Cannot access private member declared in class 'CObject'... WTF?

If you're (still) using MFC, you will sometimes come across this error:

error C2248: 'CObject::CObject' : cannot access private member declared in class 'CObject'
    afx.h(535) : see declaration of 'CObject::CObject'
    afx.h(510) : see declaration of 'CObject'
    This diagnostic occurred in the compiler generated function 'CCmdTarget::CCmdTarget(const CCmdTarget &)'

The reason for this is quite obscure, but basically simple. It means you have invoked the copy constructor for the object that's throwing the error. Sadly Visual Studio will NOT point you at the offending object, it just barfs inside its own code, which is slightly less than no help at all. If you're dealing with a large codebase, this can be extremely annoying, and waste a large amount of time.
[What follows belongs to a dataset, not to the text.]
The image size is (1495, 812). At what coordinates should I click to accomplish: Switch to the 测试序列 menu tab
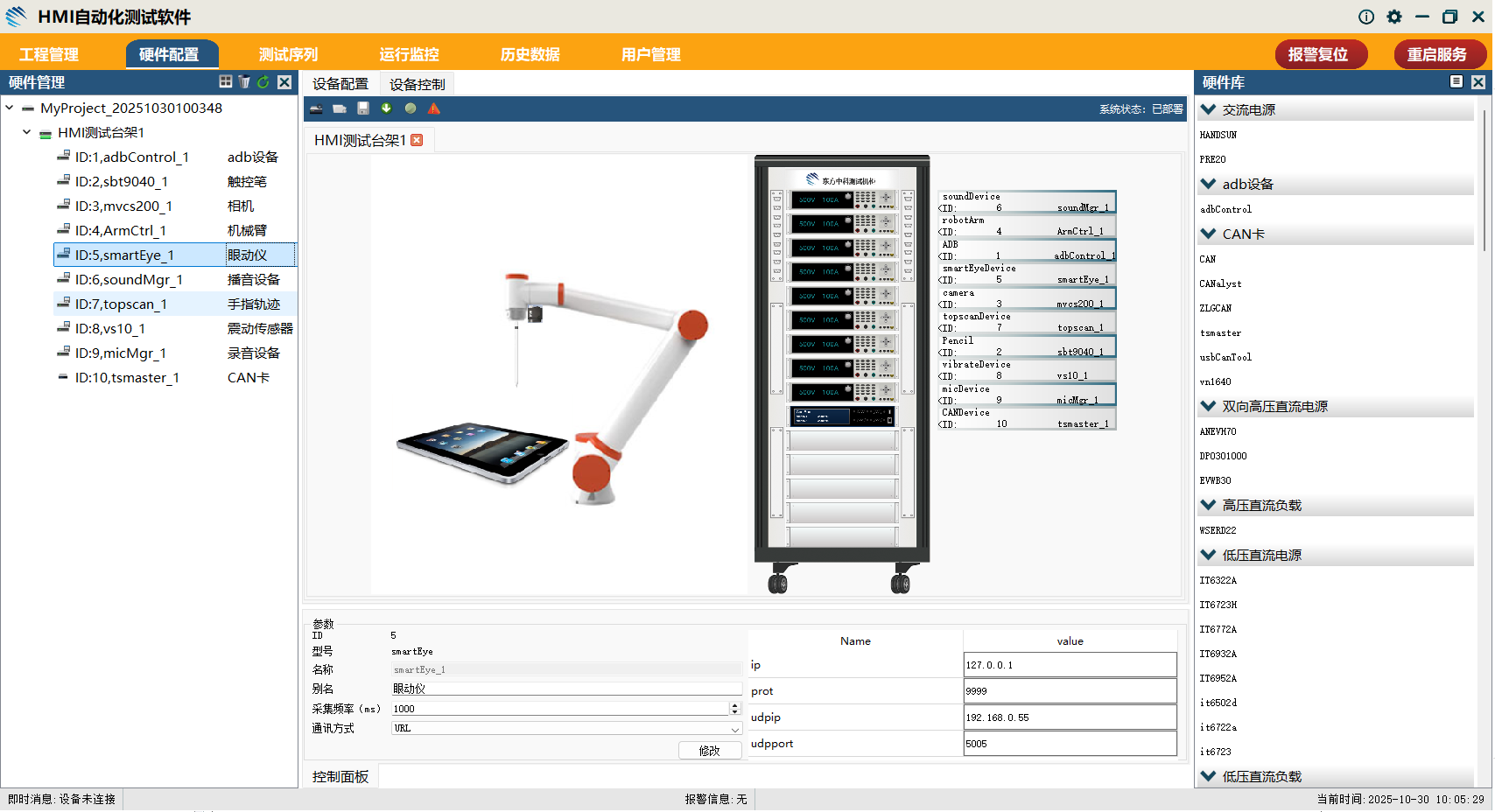[288, 54]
There are many possible generators, but only one underlying cause. One of the commonest coding mistakes that generates it in my experience is something like this. Imagine you've written a common function to do checkbox updating, like this:

void  CMyDlg::HandleDebugLevelClick (CButton btn, UINT level)
{
   if (btn.GetCheck () == 1)
      m_uDebugLevel |= level;
   else
      m_uDebugLevel &= (~level);
   SaveDebugLevelSettingsToRegistry();
}

void CMyDlg::OnBnClickedChkDbgLevelBasic()
{
   HandleDebugLevelClick (m_ctrl_chkDebugLevel_1, DEBUG_LEVEL_BASIC);
}

void CMyDlg::OnBnClickedChkDbgLevelDetail()
{
   HandleDebugLevelClick (m_ctrl_chkDebugLevel_2, DEBUG_LEVEL_DETAIL);
}

So you can see the click handlers call the common function and pass the button object, and some flag data. Boom, you just walked into this problem. The common function is taking a CButton, but it defaults to pass-by-value in C/C++, so you just invoked the copy constructor... which is private. For the purposes of demonstration I'm leaving aside the stupidity of passing a real-world entity like a button by value, but bear with me here. I've seen this three times in the real world, and two of those times I was the offender. It's easy to do when you're hacking code against a deadline.
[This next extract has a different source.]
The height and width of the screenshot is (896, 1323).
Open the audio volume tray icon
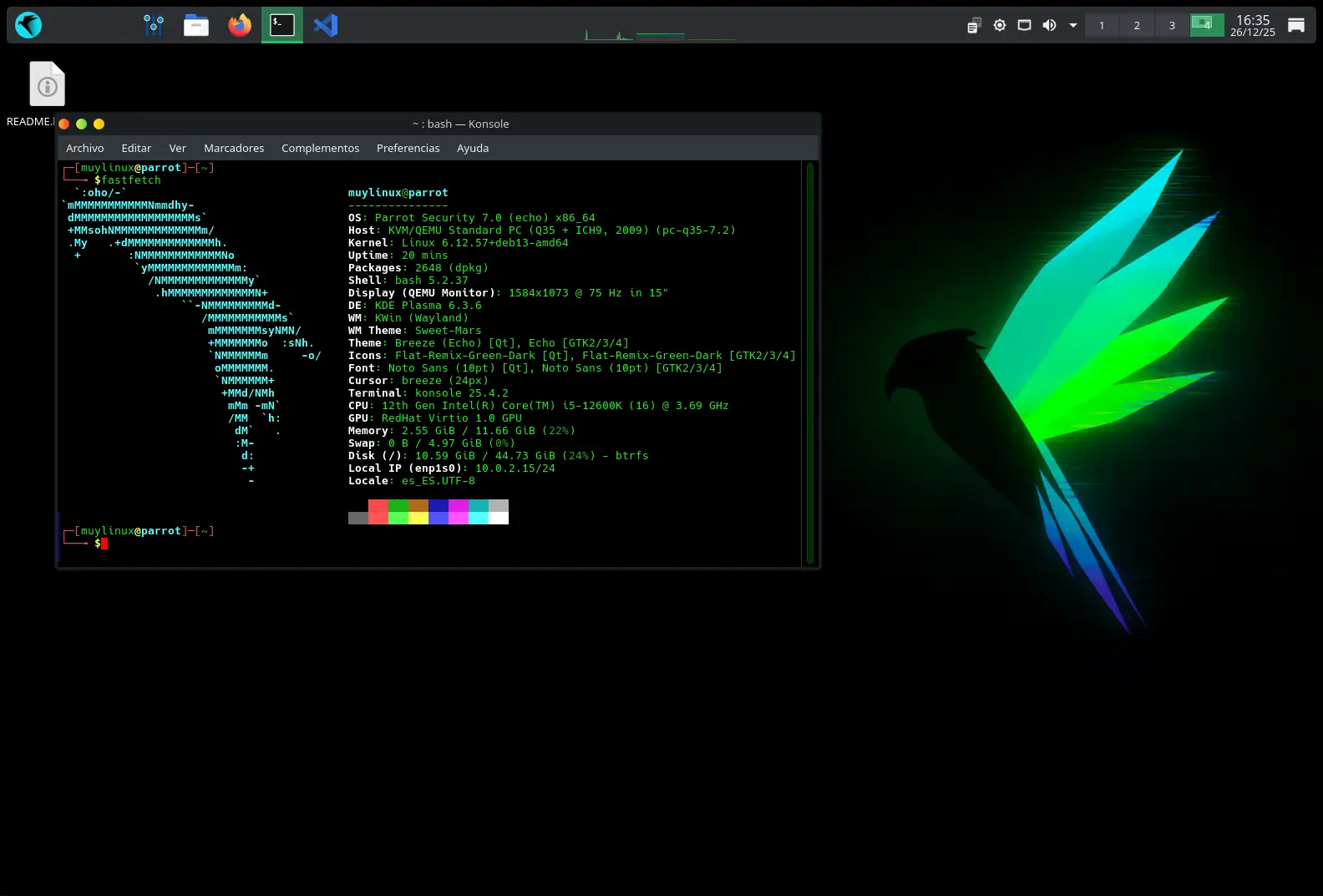(x=1049, y=25)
In this case, the simple solution is to redefine the interface to the offending method like this:

void  CMyDlg::HandleDebugLevelClick (CButton& btn, UINT level)

So you're passing a reference, the copy constructor isn't invoked and the compiler will stop having a cow about it. But there are other routes to the same error. When you see it, don't panic, just bear in mind that you've invoked the copy constructor for something derived from CObject, and work your way up from there.